The smallest Indian Tribe (population 36, 2000 Census) in Arizona (it actually is located in Arizona and California, spanning the Colorado River) is the Fort Yuma-Quechan Tribe located near Yuma, Arizona. The AzWSC does not have a direct cooperative program with this tribe, but much of the work the AzWSC does on the lower Colorado River benefits this tribe and other tribes that rely on the river for sustainability.

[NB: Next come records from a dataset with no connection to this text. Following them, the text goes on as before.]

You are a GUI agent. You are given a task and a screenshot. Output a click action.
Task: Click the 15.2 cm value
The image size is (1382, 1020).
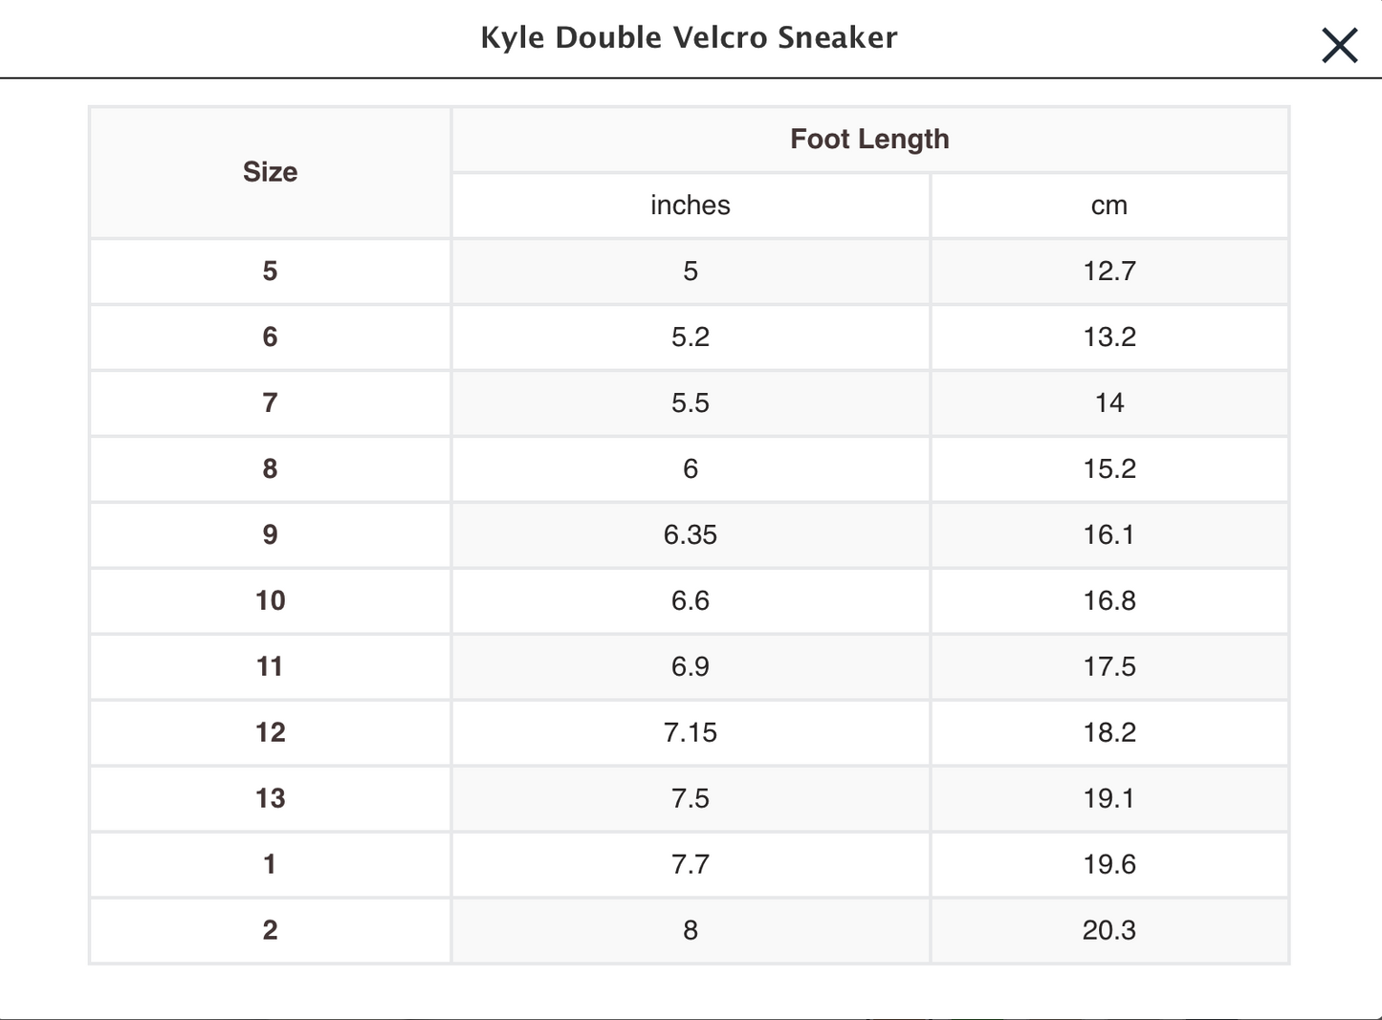click(x=1108, y=469)
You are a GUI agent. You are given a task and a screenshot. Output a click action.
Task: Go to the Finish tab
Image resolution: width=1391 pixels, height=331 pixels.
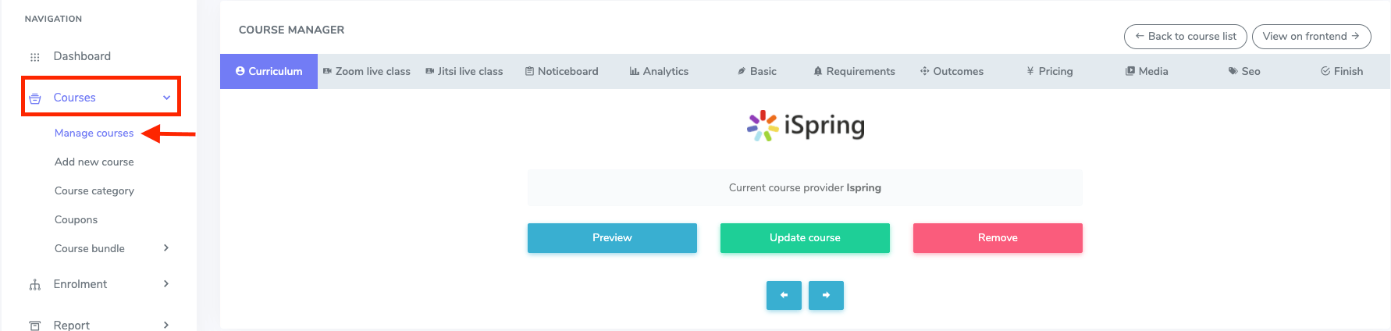tap(1342, 71)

The tribe that is the most remote in the state is the Havasupai Indian Tribe in northern Arizona. For over 1,000 years, tribal members have lived in the Grand Canyon along the blue-green waters of Havasu Creek. Access to Supai Village in the heart of Havasu Canyon (a tributary to the Colorado River), is by helicopter, by Supai ponies, or hiking a 12 mile trail from the rim to the village. Mail delivery to the Supai Post Office, is the only horse pack train mail in America (http://www.havasupaitribe.com/). The AzWSC currently operates a springflow gage above Supai Village, that provides a record of regional groundwater discharge that occurs from the Coconino Plateau. Also, the AzWSC operates two flood-alert gages above the village of Supai at Heather Wash and further upstream in Cataract Canyon at Redlands Dam.
The Hopi Tribe in northern Arizona, is considered the “oldest of the native people” (Hopi Cultural Center, http://www.hopiculturalcenter.com/hopiculture/). It is home to Oraibi Village, one of the oldest continuously inhabited settlements within the U.S., dating before the year 1100 AD. Their reservation is located in the heart of the Navajo Indian Reservation and encompasses about 2,400 square miles. The AzWSC has had long history and cooperative program with Hopi Department of Water Resources. Currently the AzWSC operates streamflow stations for the tribe and is evaluating groundwater availability and quality in the Moenkopi Villages area of the reservation.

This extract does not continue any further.